VAGRANTFILE_API_VERSION = "2" Vagrant.configure(VAGRANTFILE_API_VERSION) do |config| config.vm.box = "centos/7" config.vm.network :private_network, ip: "192.168.33.10" config.vm.provider "virtualbox" do |vb| vb.name = "training" vb.gui = false vb.memory = "2048" end config.ssh.private_key_path = "<SSHの暗号鍵ファイルのフルパス>" config.ssh.insert_key = false if Object.const_defined? 'VagrantVbguest' config.vbguest.auto_update = false config.vbguest.no_remote = true end end
仮想マシンの作成
boxファイルから仮想マシンを作成する場合、以下のコマンドを実行する。
box名は、Vagrantfileファイルに記述したconfig.vm.box = <box名>
のbox名を入力する。
vagrant box add <box名> <boxファイルのパス>
仮想マシンの起動
上記の手順により、Vagrantを起動する準備が整う。
ターミナルから以下のコマンドを実行して、仮想マシンを作成する。
vagrant up
vagrant up
は、Vagrantfileの内容にしたがって仮想マシンを構築して起動する。
この時、バックグラウンドではVirturalBoxが起動して、仮想マシンの作成が開始する。
vagrant up
は、実行するタイミングにより動作が変化するので注意すること。
初回は、仮想マシンの構築と起動を行うが、2回目以降は仮想マシンの起動のみとなる。
ただし、2回目以降もVagrantfileが読み込まれていることは覚えておくこと。
- 仮想マシンを構築して起動(初回のみ)
- 仮想マシンを起動(2回目以降)
仮想マシンにログイン
仮想マシンの起動後、以下のコマンドを実行して、仮想マシンにログインする。
vagrant ssh
これにより、仮想マシンにおいて、vagrantユーザでログインできる。
また、vagrantユーザは標準で作成される。
仮想マシンからログアウト
仮想マシンからログアウトする場合は、[Ctrl] + [d]キーを同時押下、または、以下のコマンドを実行する。
exit
仮想マシンの停止
仮想マシンを停止する場合は、以下のコマンドを実行する。
vagrant halt
仮想マシンの削除
仮想マシンを削除する場合は、以下のコマンドを実行する。
vagrant box remove -f <box名> または vagrant destroy または vagrant destroy <box名>
vagrant destroy
コマンドを実行しても、.vagrantディレクトリやVagrantfileファイルは残る。

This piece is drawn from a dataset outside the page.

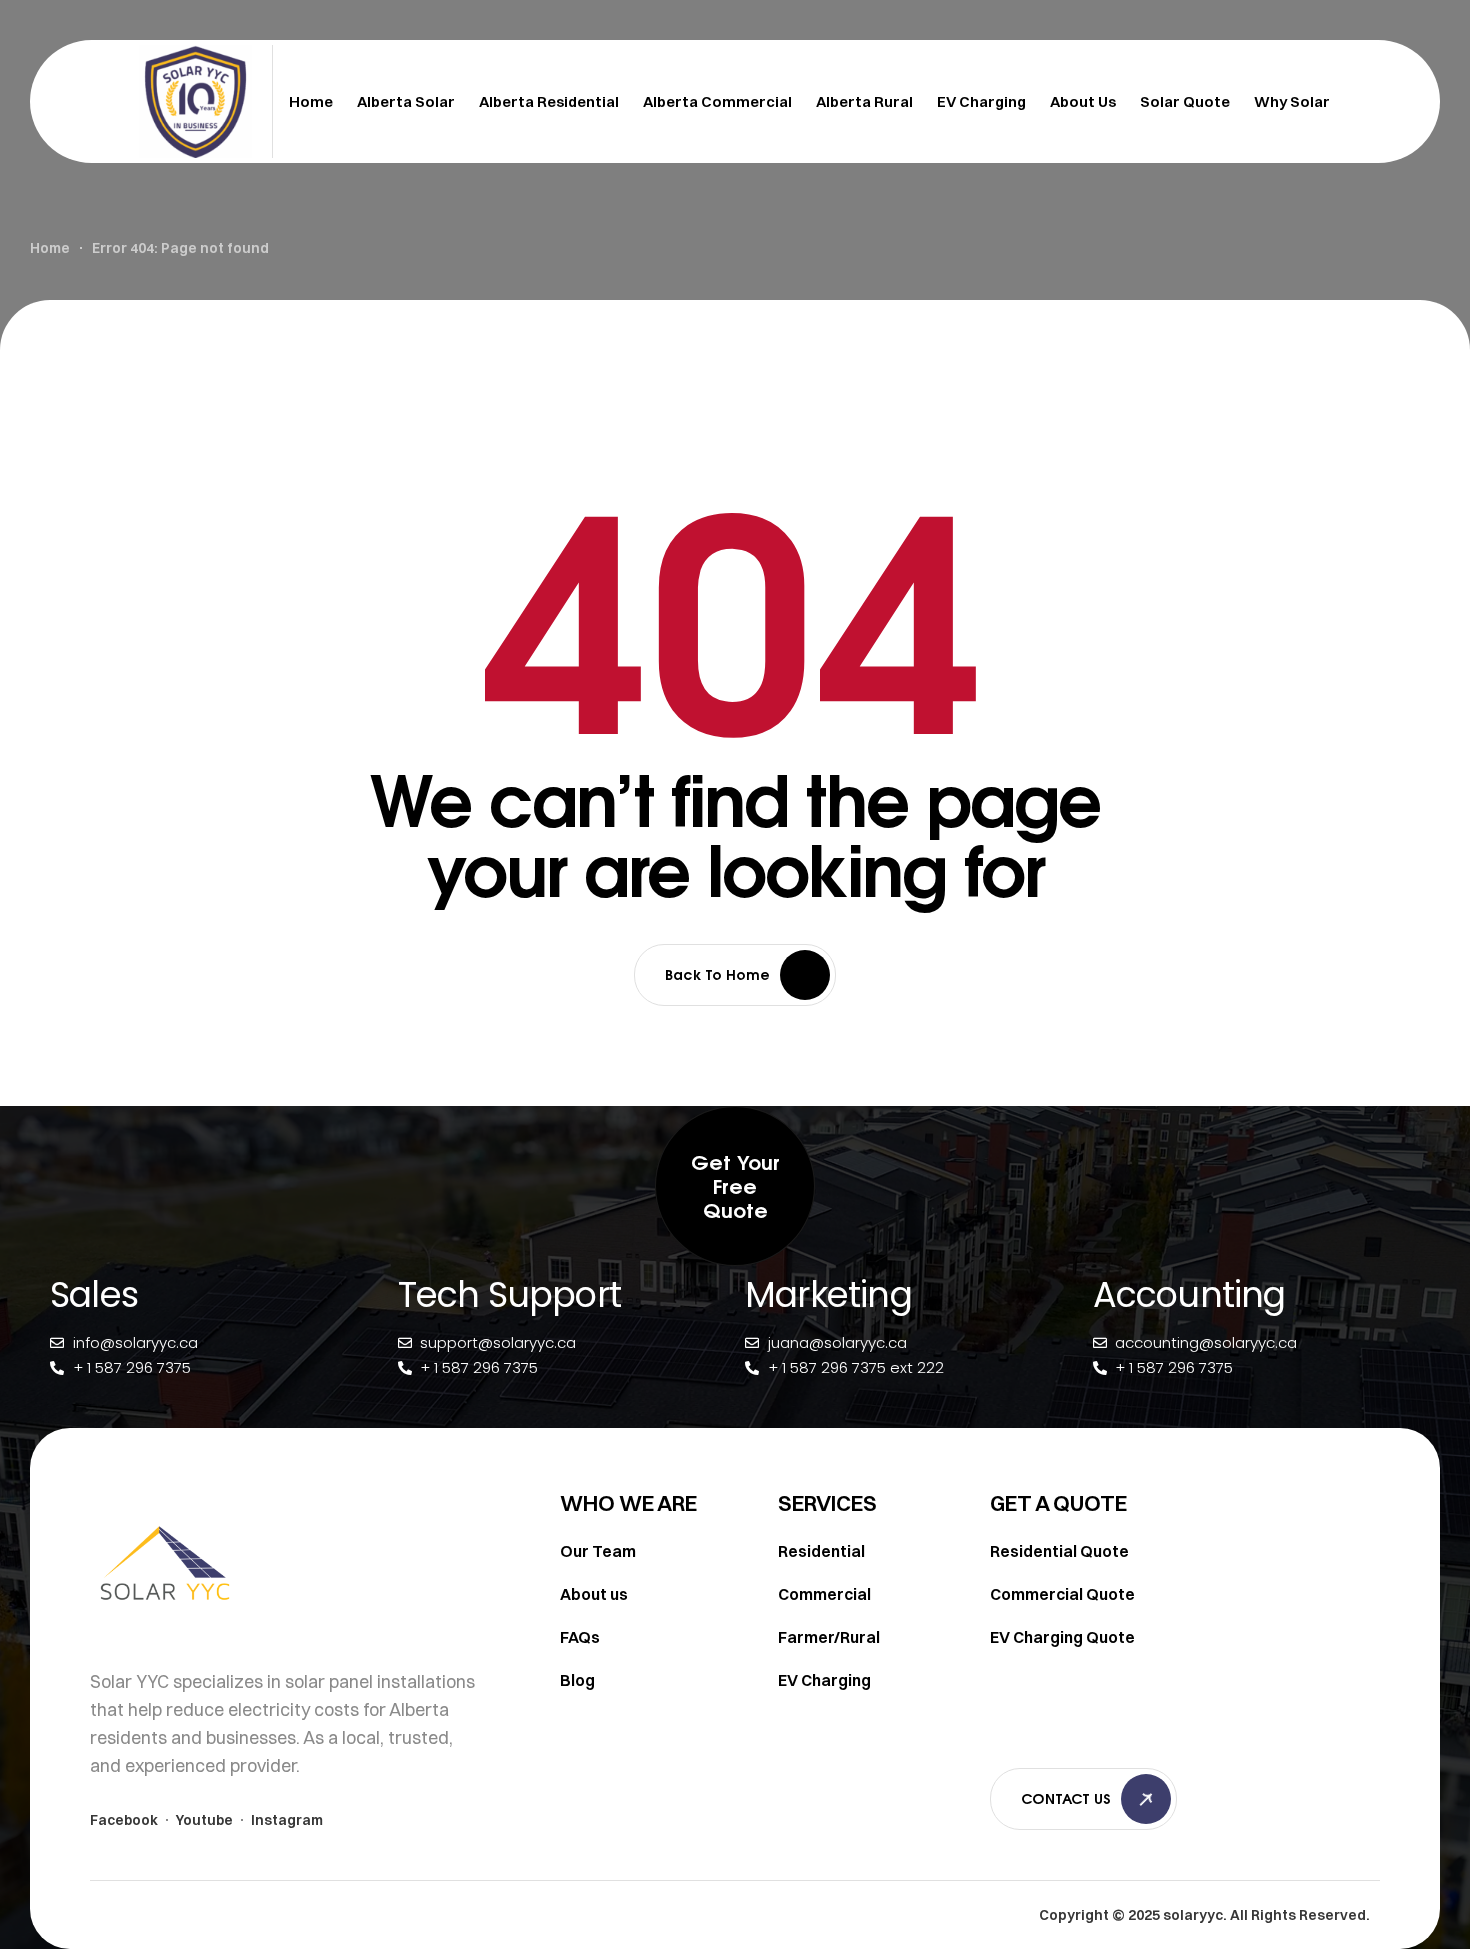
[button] (735, 1186)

この設定ファイルには、以前、vagrant box addしたbox情報が記述されている。
vagrant destroy
コマンドは、仮想マシンを削除する以外にも、仮想マシンを再作成する場合にも使用する。
box名の変更
boxの実体ファイルをリネームするだけでbox名を変更することができる。
boxの実体ファイルは、$HOME/.vagrant.d/boxesに存在する。
mv ~/.vagrant.d/boxes/<boxのファイル名> ~/.vagrant.d/boxes/<boxの新しいファイル名>
次に、vagrant init
コマンドを実行して、新しいbox名を指定する。